The February meeting of the Adirondack Park Agency’s board was a busy one. The staff spent two days discussing the Boreas Ponds Tract, diving deep into the ecology of the place. The board, however, took no action on the classification of the 20,758-acre parcel, which has stirred up so much debate on the Almanack. That decision could come this spring.
The board also discussed the controversial Lake Flower Resort in Saranac Lake. Many people have argued that the hotel would be too big and too close to Lake Flower, but the APA board voted to approve the project.
Both stories are covered in-depth in the March/April issue of the Adirondack Explorer, which is now at the printer’s.
Our cover photo was shot by Mike Lynch from the newly refurbished fire tower on St. Regis Mountain. Mike skied across Upper St. Regis Lake and then hiked to the summit with Doug Fitzgerald, one of the founders of Friends of St. Regis Mountain Fire Tower, which fixed up the tower with the state’s help. It had been closed for years. More of Mike’s photos — and his story — appear inside the issue.
In another recreation article, I write about skiing to Avalanche Lake and Lake Colden — one of the mega-classic ski tours of the Adirondacks. We finished the day by skiing Whale’s Tail Pass. I also write about a classic ice climb near Chapel Pond: Crystal Ice Tower and White Line Fever.
In the March/April issue, we say goodbye to our longtime publisher, Tom Woodman, and welcome his successor Tracy Ormsbee. Both have deep connections to the Adirondacks. Tom grew up in Lake Placid and attended Northwood School.

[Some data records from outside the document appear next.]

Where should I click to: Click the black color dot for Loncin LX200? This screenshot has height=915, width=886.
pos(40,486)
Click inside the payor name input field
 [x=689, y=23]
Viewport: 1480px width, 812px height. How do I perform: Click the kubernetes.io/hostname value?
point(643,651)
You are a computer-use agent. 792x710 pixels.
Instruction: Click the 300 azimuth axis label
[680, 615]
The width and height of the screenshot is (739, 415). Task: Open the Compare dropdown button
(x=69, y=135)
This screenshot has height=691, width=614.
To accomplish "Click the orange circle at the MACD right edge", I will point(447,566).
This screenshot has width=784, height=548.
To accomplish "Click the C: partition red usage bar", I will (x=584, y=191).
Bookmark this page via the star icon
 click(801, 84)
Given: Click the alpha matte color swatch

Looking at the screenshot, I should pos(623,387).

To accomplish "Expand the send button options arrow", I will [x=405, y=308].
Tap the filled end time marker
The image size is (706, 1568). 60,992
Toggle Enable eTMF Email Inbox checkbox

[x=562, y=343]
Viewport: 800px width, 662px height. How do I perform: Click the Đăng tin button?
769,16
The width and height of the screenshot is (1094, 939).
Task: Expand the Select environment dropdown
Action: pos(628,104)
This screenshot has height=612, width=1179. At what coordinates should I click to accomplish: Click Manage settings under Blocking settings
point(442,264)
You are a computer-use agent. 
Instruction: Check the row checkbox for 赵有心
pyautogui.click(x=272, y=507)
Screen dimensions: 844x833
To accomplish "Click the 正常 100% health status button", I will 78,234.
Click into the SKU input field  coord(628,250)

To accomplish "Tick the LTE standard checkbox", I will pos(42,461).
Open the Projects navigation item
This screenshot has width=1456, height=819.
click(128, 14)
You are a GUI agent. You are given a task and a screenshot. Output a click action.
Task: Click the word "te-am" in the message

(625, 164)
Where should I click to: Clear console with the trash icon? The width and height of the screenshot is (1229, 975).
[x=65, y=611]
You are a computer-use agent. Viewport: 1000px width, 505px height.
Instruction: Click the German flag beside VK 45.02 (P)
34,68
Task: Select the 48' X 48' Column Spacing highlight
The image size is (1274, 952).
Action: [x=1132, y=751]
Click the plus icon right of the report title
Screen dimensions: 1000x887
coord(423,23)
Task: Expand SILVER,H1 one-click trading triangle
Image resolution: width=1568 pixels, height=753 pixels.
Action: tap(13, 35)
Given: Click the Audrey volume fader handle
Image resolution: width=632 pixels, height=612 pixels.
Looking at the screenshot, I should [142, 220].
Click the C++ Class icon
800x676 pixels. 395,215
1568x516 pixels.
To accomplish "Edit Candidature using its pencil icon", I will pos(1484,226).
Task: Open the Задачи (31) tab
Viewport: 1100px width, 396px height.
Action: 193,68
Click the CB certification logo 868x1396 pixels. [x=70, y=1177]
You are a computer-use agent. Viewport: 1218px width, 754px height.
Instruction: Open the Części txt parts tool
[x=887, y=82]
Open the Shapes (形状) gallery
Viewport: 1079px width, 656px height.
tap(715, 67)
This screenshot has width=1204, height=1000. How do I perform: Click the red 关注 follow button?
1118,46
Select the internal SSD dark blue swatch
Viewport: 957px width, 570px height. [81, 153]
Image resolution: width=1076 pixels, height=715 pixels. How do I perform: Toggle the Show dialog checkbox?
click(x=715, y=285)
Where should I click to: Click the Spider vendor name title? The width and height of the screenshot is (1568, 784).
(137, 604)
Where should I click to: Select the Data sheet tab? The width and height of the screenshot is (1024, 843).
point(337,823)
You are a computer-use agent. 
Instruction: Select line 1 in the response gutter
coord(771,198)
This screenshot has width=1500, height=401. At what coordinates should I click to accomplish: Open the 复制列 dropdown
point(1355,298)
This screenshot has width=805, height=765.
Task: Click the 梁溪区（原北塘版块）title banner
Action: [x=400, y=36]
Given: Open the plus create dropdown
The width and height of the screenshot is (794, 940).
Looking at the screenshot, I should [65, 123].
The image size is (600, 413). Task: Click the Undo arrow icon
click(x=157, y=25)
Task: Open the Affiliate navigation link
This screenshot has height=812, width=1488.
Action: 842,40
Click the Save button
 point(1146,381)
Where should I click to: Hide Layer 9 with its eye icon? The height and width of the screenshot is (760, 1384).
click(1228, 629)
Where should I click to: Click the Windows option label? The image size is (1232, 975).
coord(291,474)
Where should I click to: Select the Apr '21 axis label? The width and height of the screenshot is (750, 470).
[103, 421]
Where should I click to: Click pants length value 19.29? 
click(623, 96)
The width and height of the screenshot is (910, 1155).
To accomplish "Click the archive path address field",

Tracy, a longtime editor at the Albany Times Union, has been coming to her family’s camp in Long Lake since she was a girl.
Mike Lynch also contributed stories on young adults who choose to live in the Adirondacks because they love wilderness, on North Creek’s hopes for a ski-history museum, and on the state’s demolition of a much-photographed and beloved red barn in Keene.
Rick Karlin, one of our freelancers, writes about the state’s plan to create a $32 million Gateway to the Adirondacks near Northway Exit 29, the site of the moldering Frontier Town theme park.
Neal Burdick reviews a DVD about Verplanck Colvin, the nineteenth-century surveyor who played a big role in the establishment of the Adirondack Park and protection of the Forest Preserve.
In a review of a book on our dysfunctional state government, historian Philip Terrie concludes that convening a constitutional convention to fix the system may only make it worse. We also review a history of American mountaineering and two memoirs by Lorraine Duvall, a passionate paddler and wilderness lover.
Larry Master contributed photos of the Ross’s gull that visited Tupper Lake this winter — an extremely rare sighting. In his “Birdwatch” column, John Thaxton writes about the northern goshawk, a fierce predator. In “On the Wild Side,” Ed Kanze describes the reawakening of life that occurs during ice-out.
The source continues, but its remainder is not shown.